==== EXERCISE INPUT ====
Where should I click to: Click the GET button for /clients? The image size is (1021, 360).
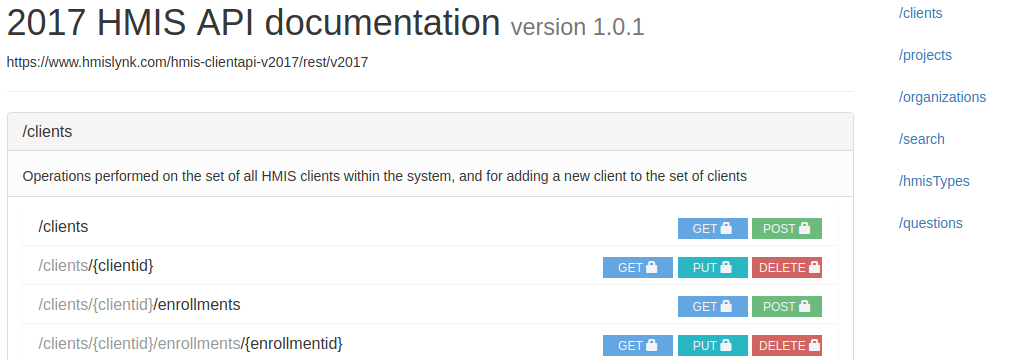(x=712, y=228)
====
==== EXERCISE INPUT ====
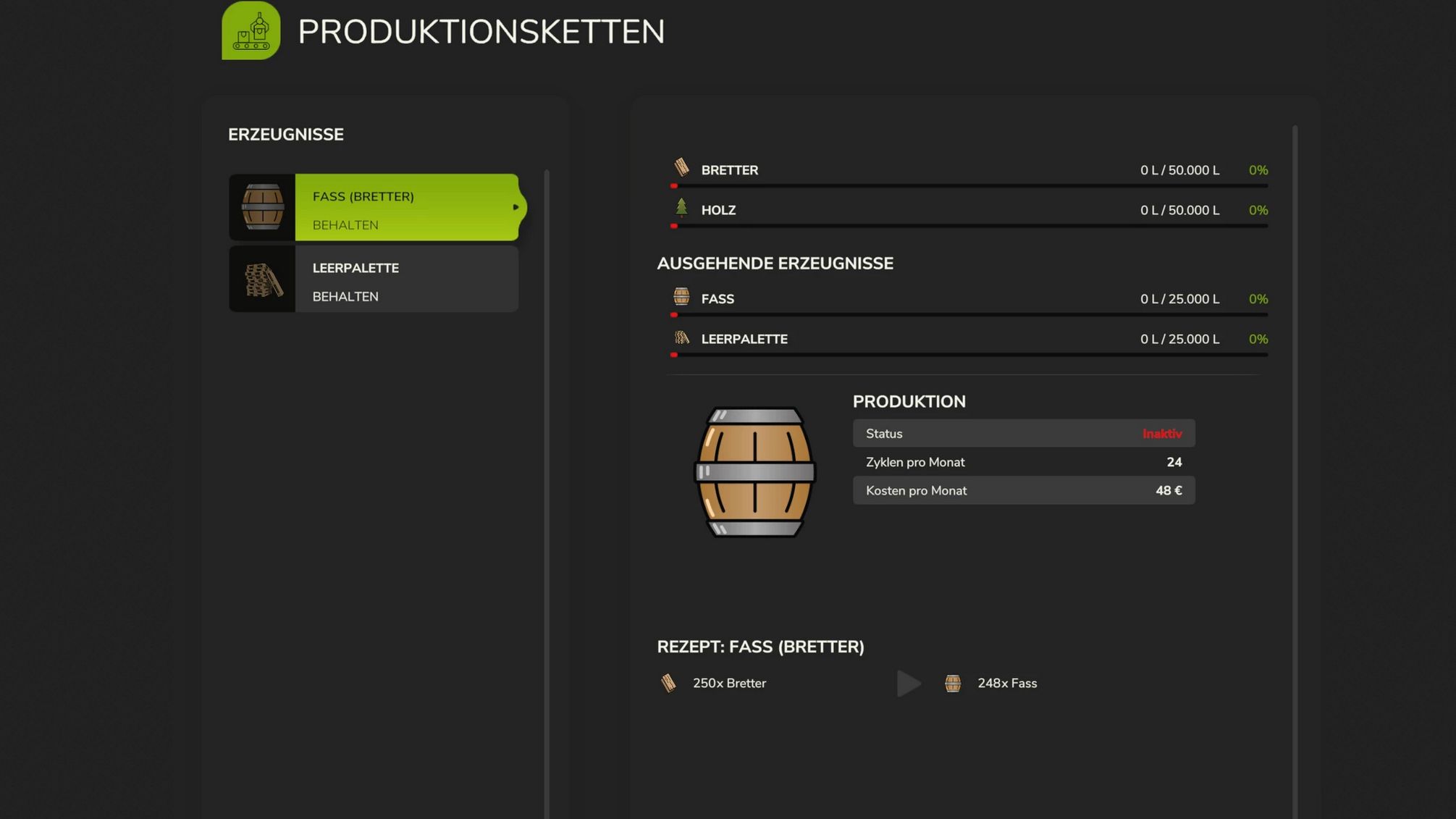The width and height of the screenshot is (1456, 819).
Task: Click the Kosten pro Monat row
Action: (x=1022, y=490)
====
==== EXERCISE INPUT ====
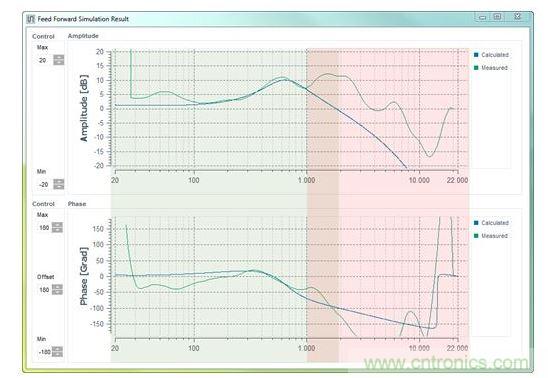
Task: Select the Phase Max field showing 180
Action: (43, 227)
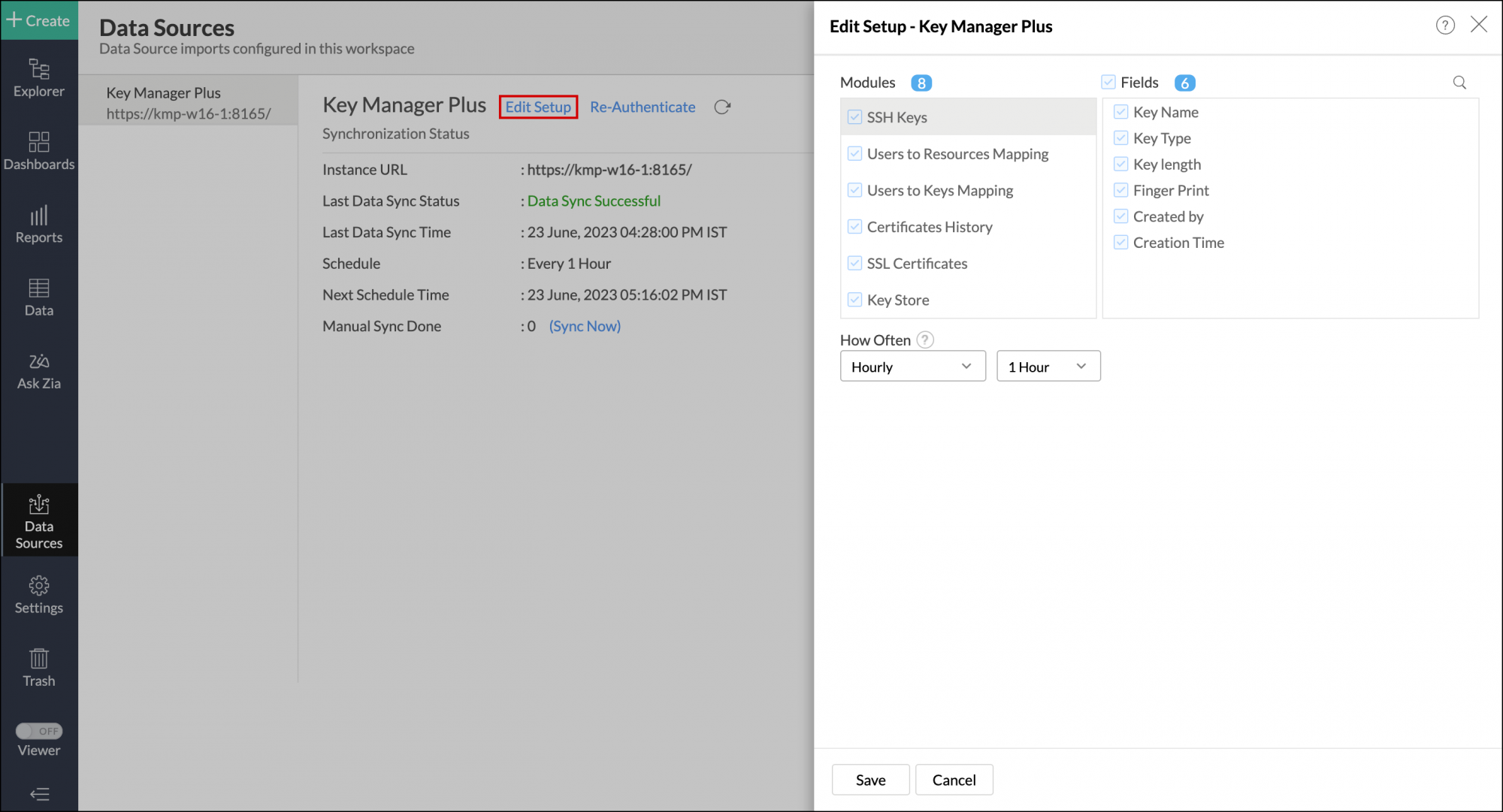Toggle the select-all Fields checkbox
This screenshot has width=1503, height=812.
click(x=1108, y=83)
====
Please copy out the part of the data that opens with the line containing "The width and" and closes with the line containing "Action: (x=1022, y=490)", keeping both end lines and leaving out the pictures.

The width and height of the screenshot is (1456, 819).
Task: Click the Kosten pro Monat row
Action: (x=1022, y=490)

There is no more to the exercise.